### What you should do
Your task is to restate word for word the lines of the listing below that start at the one containing "Open the more text options menu" and run to the end; please add nothing.

:: Data supplied ::

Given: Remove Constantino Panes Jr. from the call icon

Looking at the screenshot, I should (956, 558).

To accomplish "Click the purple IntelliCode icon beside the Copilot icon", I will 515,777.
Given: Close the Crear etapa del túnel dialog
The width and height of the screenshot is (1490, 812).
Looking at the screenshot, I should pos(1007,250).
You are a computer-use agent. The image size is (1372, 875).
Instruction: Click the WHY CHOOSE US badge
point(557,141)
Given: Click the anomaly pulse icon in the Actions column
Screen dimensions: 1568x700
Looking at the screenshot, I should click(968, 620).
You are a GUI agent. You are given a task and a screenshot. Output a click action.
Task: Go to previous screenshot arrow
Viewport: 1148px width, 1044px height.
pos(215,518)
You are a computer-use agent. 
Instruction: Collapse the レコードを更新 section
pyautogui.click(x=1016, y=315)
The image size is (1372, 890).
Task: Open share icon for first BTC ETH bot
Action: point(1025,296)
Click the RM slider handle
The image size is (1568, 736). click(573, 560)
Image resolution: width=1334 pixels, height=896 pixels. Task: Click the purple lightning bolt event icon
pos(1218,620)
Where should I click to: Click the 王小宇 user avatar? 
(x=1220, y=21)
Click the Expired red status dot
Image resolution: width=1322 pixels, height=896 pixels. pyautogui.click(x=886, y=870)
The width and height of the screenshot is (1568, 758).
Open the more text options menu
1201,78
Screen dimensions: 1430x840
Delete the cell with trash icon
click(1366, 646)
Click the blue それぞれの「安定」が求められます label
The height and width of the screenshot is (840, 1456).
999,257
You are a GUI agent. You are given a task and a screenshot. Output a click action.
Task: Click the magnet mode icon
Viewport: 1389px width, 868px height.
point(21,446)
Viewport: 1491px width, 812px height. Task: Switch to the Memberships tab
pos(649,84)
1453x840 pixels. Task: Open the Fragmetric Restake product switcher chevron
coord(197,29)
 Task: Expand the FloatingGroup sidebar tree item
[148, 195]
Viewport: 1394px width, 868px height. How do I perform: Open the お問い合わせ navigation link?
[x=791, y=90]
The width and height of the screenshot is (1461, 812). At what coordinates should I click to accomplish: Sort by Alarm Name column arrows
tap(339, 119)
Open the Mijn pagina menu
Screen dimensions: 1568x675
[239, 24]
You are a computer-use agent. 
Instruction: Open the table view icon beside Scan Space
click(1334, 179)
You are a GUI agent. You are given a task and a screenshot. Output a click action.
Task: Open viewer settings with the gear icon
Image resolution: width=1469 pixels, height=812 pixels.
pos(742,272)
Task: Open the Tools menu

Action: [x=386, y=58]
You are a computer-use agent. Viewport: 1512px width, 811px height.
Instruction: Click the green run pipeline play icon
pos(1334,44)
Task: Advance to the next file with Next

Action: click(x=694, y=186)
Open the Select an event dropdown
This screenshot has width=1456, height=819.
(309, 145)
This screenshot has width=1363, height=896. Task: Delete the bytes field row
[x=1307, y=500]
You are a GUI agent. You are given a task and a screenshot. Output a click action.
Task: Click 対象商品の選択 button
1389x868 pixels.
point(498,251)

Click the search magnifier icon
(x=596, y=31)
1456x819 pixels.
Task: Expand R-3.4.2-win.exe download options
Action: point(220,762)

:::

### Answer box
Open the more text options menu
1201,78
Screen dimensions: 1430x840
Delete the cell with trash icon
click(1366, 646)
Click the blue それぞれの「安定」が求められます label
The height and width of the screenshot is (840, 1456).
999,257
You are a GUI agent. You are given a task and a screenshot. Output a click action.
Task: Click the magnet mode icon
Viewport: 1389px width, 868px height.
point(21,446)
Viewport: 1491px width, 812px height. Task: Switch to the Memberships tab
pos(649,84)
1453x840 pixels. Task: Open the Fragmetric Restake product switcher chevron
coord(197,29)
 Task: Expand the FloatingGroup sidebar tree item
[148, 195]
Viewport: 1394px width, 868px height. How do I perform: Open the お問い合わせ navigation link?
[x=791, y=90]
The width and height of the screenshot is (1461, 812). At what coordinates should I click to accomplish: Sort by Alarm Name column arrows
tap(339, 119)
Open the Mijn pagina menu
Screen dimensions: 1568x675
[239, 24]
You are a computer-use agent. 
Instruction: Open the table view icon beside Scan Space
click(1334, 179)
You are a GUI agent. You are given a task and a screenshot. Output a click action.
Task: Open viewer settings with the gear icon
Image resolution: width=1469 pixels, height=812 pixels.
pos(742,272)
Task: Open the Tools menu

Action: [x=386, y=58]
You are a computer-use agent. Viewport: 1512px width, 811px height.
Instruction: Click the green run pipeline play icon
pos(1334,44)
Task: Advance to the next file with Next

Action: click(x=694, y=186)
Open the Select an event dropdown
This screenshot has width=1456, height=819.
(309, 145)
This screenshot has width=1363, height=896. Task: Delete the bytes field row
[x=1307, y=500]
You are a GUI agent. You are given a task and a screenshot. Output a click action.
Task: Click 対象商品の選択 button
1389x868 pixels.
point(498,251)

Click the search magnifier icon
(x=596, y=31)
1456x819 pixels.
Task: Expand R-3.4.2-win.exe download options
Action: point(220,762)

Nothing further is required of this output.